## Monday, April 14, 2014

### Probability

Probability is a concept that is intuitively fairly easy to understand, yet difficult to give a comprehensive, universally acceptable interpretation. In general, probabilities are given with respect to events or propositions and give a way of quantitatively answering such questions as “How certain are we that X will occur/is true?”. Probabilities range from 0, (almost*) certain not to happen/be true, to 1, (almost*) certain to happen/be true.

There is division as to whether probabilities are objective facts or only subjective. Some say the probability of an event is a measure of the propensity of a certain situation to yield a certain outcome, while others say that the probability of an event is the relative frequency of that event in the limit of a large number of relevantly identical cases, or trials. Those who say it is subjective give, for instance, the conception that the probability of an event can be defined as “the price (in arbitrary units) at which you would buy or sell a bet that paid 1 unit if the event occurred and 0 if it did not occur”.

One way to circumvent all of these is to leave probability somewhat vague and give it a thorough mathematical basis. This can readily be done. We will deal with the probability of some event which will occur as a result of some experiment in individual trials. What is needed for a probabilistic model are two things:

• The sample space $\Omega$: the set of all possible outcomes of the experiment.
•
• The probability law $P$. This is a function that takes a subset of the sample space and returns a real number. This law, to qualify as a proper probability law, must satisfy three conditions. Let $A$ be some subset of $\Omega$.
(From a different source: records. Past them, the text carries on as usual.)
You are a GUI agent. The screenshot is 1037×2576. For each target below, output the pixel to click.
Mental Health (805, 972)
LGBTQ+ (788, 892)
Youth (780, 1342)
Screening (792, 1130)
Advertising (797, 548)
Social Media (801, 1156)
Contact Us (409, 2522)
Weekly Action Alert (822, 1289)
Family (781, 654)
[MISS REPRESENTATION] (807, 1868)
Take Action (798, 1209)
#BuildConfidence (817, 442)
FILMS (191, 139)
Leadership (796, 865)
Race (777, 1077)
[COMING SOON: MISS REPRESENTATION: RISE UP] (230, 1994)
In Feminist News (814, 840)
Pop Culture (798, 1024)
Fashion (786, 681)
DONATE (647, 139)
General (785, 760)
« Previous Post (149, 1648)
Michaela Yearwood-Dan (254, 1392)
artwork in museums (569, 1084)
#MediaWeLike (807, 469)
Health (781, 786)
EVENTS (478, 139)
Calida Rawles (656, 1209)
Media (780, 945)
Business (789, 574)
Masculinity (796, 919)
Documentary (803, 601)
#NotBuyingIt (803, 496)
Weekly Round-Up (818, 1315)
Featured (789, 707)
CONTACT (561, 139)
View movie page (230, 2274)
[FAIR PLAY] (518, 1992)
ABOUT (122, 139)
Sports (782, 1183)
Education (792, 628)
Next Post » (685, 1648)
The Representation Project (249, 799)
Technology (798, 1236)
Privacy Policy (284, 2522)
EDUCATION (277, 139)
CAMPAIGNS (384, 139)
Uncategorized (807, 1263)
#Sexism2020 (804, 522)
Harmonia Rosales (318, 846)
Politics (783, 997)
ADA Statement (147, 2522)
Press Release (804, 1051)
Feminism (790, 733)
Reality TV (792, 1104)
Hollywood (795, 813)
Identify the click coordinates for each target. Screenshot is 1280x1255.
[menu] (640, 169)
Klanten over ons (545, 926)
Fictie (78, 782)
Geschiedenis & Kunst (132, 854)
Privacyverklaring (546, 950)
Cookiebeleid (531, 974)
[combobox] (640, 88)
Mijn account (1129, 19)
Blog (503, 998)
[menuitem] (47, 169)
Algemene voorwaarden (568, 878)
1. Non-negativity: For any set $A$ subset of $\Omega$, $P(A) \geq 0$.
2.
3. Countable Additivity: Let $A_{1}, A_{2}, ...$ be a countable sequence of mutually disjoint sets (that is, no element in one set is in any other set), each a subset of $\Omega$. Then $P(A_{1} \cup A_{2} \cup ...)=P(A_{1})+P(A_{2})+...$.
4.
5. Normalization: the probability of some event in the space is unity, that is $P(\Omega)=1$.
If the model satisfies these conditions, it is at least admissible, though typically we have other considerations that help us choose a model, such as simplicity. These conditions imply that the empty set, that is, the set containing no elements, has probability zero.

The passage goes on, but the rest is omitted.